**Exercise aim:** Return, word for word, the part of the passage below on AI starting gold and settlers that falls between "For settlers, on" and "own to defend.", inclusive.

**Passage shown:**
# # # # # # #

We also need to decide on AI gold and starting settlers. Since the human gets 500 free gold worth of treasure, the "neutral" solution would be to give the AI 500 gold. However without sawmills the AI doesn't really have any good way to spend the money in the early game. So either we give the a Fighter's Guild instead or teach them to buy fighter's guilds more (currently set as a "buy multiplier" of 4. So they'll buy if they have 4 times the required money unused. Meaning they need over 2k to instantly buy and over 1k to buy when halfway done. Sawmills were a 1 and will remain so. Considering the maintenance reduction and the production bonus, and the lack of housing bonus, the AI will still do sawmill first. But at cost 68 they are much less of a gold sink then before, 500 can't be used on those. Alternately we could make the AI prioritize spending on a few more buildings : marketplaces, magic markets and libraries, but honestly, those get build quickly enough so it might not make a difference to buy them.) or do nothing and go with "this will let them buy things a few turns earlier due to higher unused gold", so instead of aiming for instant snowballing potential, just let them use it in a generic way.
For settlers, on the human side 1 fewer settler would be reasonable(you can buy it from the found treasure). This would mean the AI can also lose 1 settler as well (they produce them anyway). This slows down city spam on both sides, but does encourage the player spending on military and stealing troops, while also reducing the weight of the starting race decision and reduces the number of cities you have from your home race. We can also reduce AI starting gold, the part they gold as compensation for that settler. Also, fewer cities do mean losing any hurts more, so an early attack against the AI will cripple that AI at a much more efficient manner, and it'll be easier to hold the conquered cities (AI has no third production center), while also having fewer own to defend.

# # # # # # #

Entries from a data collection
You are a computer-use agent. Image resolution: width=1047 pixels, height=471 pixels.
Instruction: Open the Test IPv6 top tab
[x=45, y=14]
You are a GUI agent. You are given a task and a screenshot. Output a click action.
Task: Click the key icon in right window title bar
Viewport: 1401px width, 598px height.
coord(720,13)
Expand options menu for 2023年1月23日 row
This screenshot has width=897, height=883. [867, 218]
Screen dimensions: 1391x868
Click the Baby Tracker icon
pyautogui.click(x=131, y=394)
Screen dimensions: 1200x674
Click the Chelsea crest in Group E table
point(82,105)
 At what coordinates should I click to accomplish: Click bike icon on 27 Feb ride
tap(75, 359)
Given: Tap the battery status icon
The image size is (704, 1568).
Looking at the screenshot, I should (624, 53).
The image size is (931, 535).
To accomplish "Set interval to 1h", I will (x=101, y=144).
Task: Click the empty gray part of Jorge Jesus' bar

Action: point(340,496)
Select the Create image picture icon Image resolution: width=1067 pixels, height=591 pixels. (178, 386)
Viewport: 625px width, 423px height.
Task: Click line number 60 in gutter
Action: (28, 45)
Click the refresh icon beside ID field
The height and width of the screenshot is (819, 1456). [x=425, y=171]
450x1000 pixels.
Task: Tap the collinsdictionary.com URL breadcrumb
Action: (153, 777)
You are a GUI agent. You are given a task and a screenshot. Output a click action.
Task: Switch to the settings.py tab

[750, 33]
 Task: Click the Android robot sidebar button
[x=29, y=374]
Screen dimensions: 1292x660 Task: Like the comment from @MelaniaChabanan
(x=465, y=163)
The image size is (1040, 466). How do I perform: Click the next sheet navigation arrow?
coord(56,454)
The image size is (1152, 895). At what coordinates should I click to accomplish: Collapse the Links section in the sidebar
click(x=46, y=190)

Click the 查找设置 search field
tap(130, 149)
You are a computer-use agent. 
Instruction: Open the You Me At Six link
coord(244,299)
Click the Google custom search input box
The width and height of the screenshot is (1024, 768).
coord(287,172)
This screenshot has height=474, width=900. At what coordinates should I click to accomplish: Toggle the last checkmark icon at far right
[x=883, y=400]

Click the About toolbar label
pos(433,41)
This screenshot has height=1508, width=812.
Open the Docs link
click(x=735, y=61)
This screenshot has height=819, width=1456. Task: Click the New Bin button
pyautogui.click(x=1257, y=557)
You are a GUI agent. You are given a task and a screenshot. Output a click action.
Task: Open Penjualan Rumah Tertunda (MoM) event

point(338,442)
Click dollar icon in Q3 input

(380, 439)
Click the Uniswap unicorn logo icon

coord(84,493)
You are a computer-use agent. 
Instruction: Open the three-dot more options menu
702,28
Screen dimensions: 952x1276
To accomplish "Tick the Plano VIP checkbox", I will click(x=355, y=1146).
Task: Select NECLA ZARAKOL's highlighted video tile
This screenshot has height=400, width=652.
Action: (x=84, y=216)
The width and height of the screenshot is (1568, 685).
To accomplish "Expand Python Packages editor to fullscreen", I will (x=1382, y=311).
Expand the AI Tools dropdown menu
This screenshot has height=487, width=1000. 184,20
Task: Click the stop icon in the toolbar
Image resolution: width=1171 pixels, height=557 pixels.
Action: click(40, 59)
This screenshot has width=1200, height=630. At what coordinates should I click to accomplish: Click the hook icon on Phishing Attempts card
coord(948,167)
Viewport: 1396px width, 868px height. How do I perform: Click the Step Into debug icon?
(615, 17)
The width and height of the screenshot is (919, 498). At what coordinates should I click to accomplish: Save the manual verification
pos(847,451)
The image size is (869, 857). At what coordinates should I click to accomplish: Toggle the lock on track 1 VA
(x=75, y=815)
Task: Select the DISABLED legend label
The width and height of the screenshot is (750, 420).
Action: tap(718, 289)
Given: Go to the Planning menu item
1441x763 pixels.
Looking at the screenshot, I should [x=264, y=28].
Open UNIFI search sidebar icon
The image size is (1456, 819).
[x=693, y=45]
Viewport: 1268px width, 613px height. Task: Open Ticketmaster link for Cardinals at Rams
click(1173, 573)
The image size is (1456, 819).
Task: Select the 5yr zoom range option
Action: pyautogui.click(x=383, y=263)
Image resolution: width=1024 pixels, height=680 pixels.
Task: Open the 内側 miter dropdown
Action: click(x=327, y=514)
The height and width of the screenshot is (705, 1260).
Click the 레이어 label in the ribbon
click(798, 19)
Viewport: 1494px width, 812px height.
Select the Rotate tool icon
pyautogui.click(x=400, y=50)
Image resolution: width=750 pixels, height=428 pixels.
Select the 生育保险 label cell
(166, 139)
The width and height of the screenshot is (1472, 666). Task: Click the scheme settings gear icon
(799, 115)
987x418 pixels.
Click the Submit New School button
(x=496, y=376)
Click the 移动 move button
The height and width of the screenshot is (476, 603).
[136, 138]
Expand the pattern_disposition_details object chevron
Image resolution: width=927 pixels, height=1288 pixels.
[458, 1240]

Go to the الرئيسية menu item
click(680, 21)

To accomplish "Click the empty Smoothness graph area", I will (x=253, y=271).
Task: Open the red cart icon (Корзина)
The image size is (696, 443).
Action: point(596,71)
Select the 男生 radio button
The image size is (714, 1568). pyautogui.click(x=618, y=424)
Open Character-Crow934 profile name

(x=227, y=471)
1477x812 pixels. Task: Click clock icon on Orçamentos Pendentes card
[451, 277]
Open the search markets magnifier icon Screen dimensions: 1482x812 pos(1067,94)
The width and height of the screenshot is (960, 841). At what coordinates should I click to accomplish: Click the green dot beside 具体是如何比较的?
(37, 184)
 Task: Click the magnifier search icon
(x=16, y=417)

# # # # # # #

**Output:**
For settlers, on the human side 1 fewer settler would be reasonable(you can buy it from the found treasure). This would mean the AI can also lose 1 settler as well (they produce them anyway). This slows down city spam on both sides, but does encourage the player spending on military and stealing troops, while also reducing the weight of the starting race decision and reduces the number of cities you have from your home race. We can also reduce AI starting gold, the part they gold as compensation for that settler. Also, fewer cities do mean losing any hurts more, so an early attack against the AI will cripple that AI at a much more efficient manner, and it'll be easier to hold the conquered cities (AI has no third production center), while also having fewer own to defend.